(Stored items)
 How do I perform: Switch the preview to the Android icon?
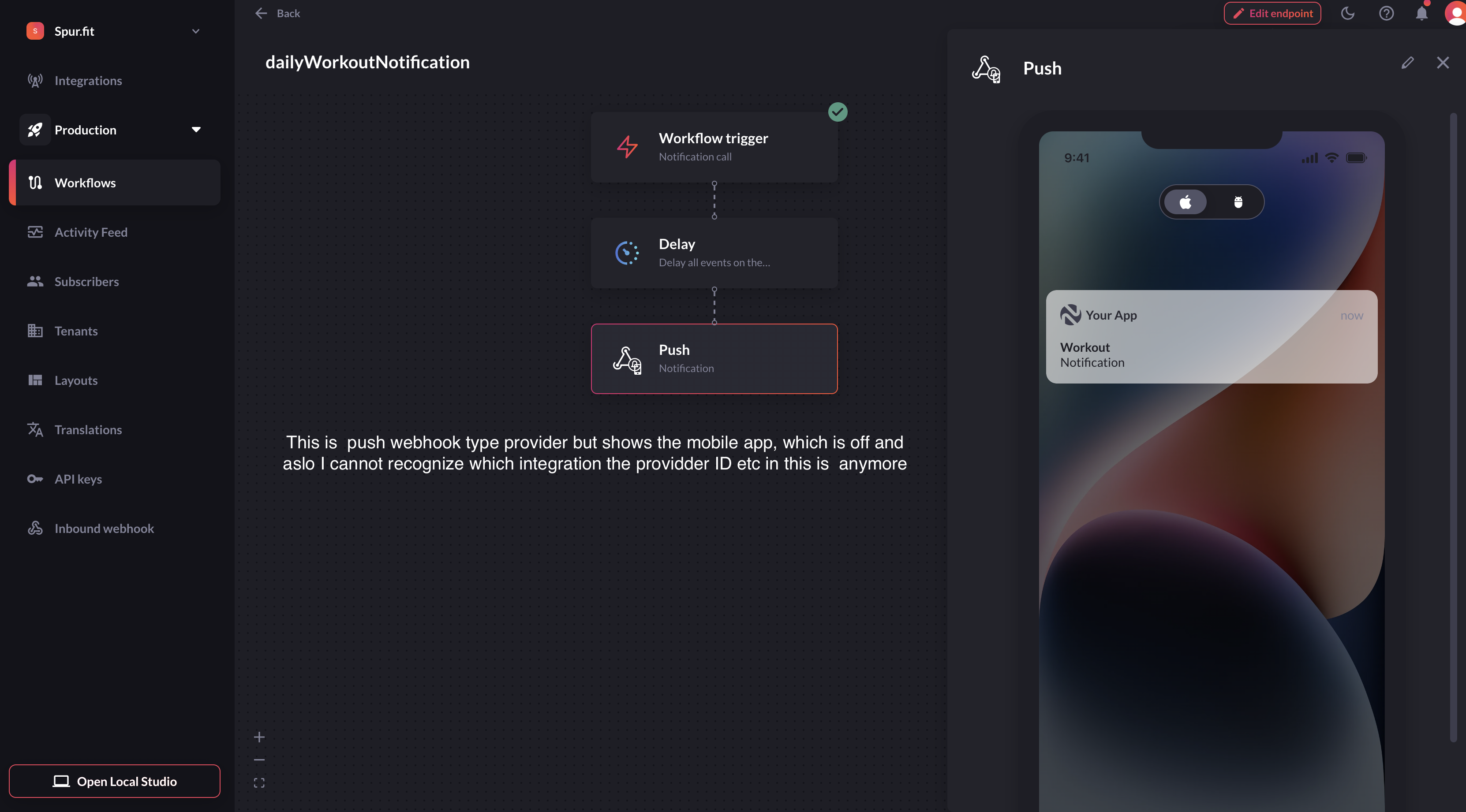tap(1238, 202)

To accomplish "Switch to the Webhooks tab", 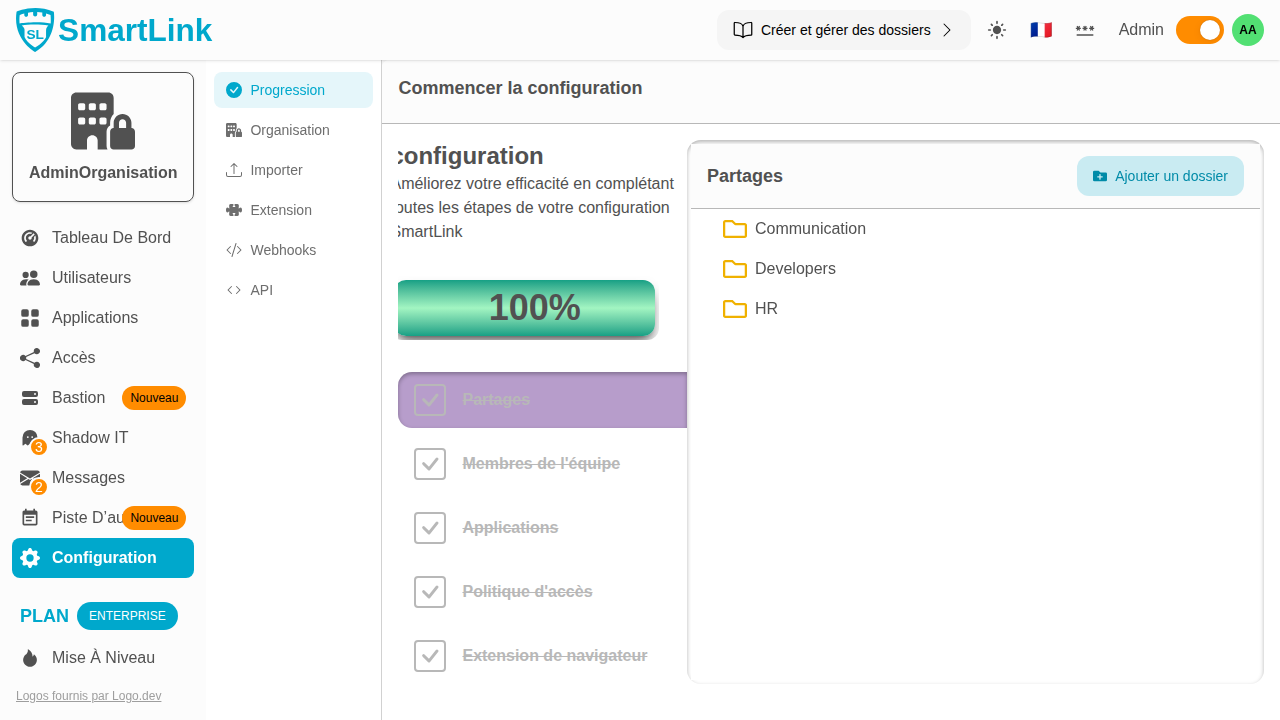I will [x=282, y=250].
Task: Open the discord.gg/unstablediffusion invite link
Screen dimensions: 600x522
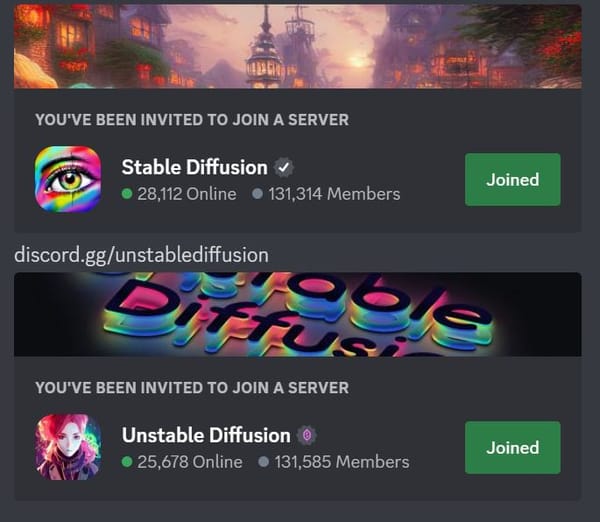Action: [x=141, y=255]
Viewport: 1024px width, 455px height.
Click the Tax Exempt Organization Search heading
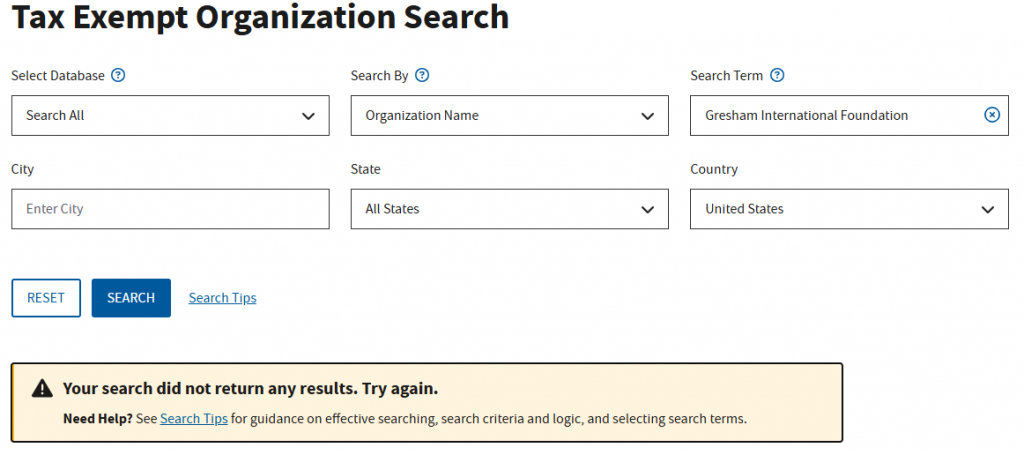click(x=261, y=16)
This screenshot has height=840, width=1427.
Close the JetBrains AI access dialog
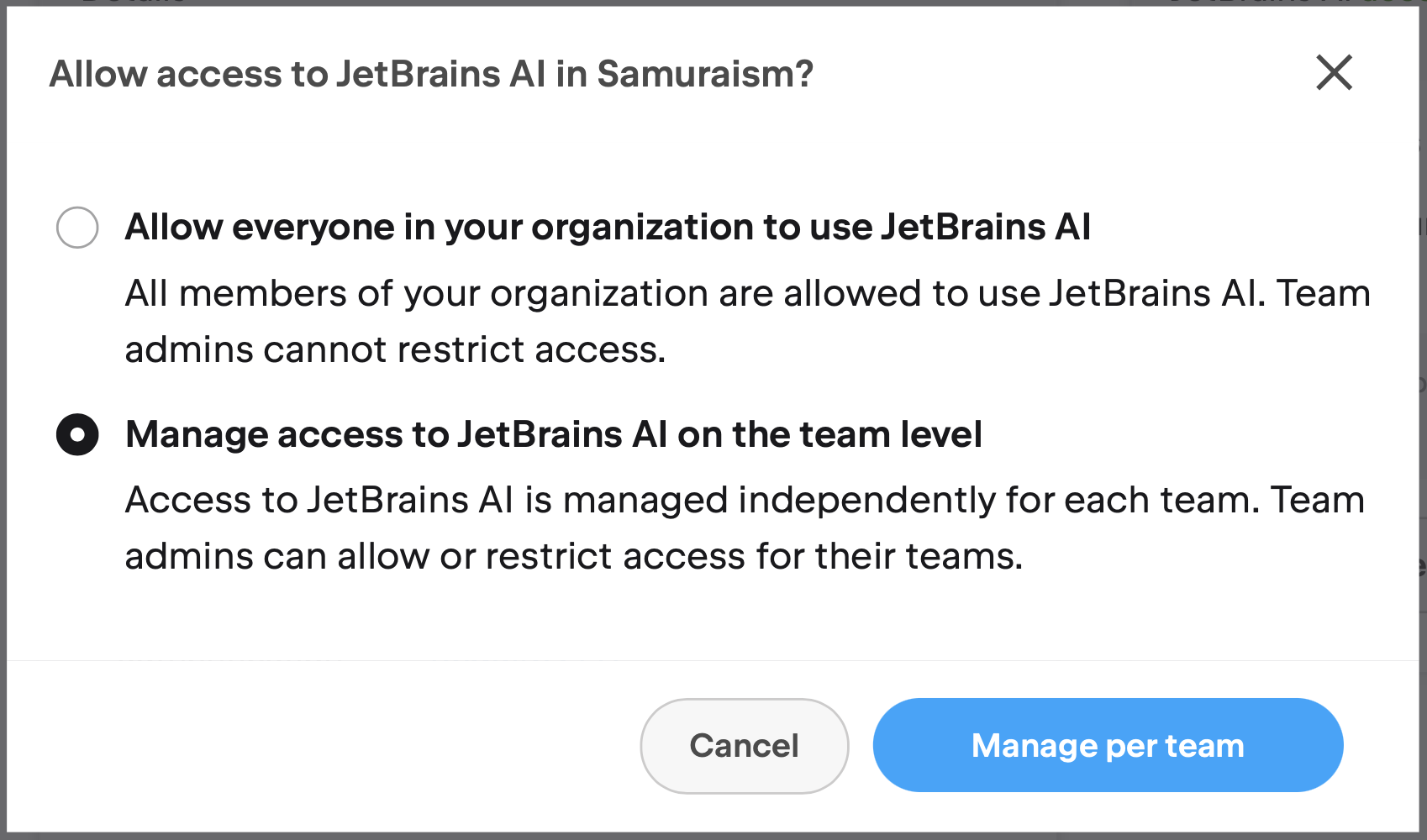pyautogui.click(x=1334, y=72)
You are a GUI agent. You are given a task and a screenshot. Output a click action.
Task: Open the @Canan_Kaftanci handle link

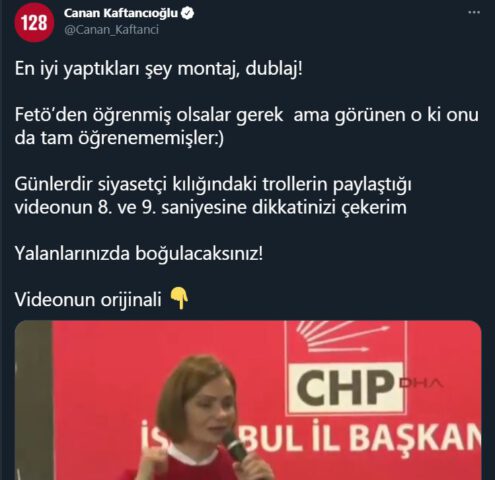click(x=111, y=30)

- _WHAT IS BEING ASKED_
For the word "width", go through the records and show each line that carries it.

- _RESPONSE BOX_
Viewport: 1024px width, 455px height.
This screenshot has height=840, width=1427.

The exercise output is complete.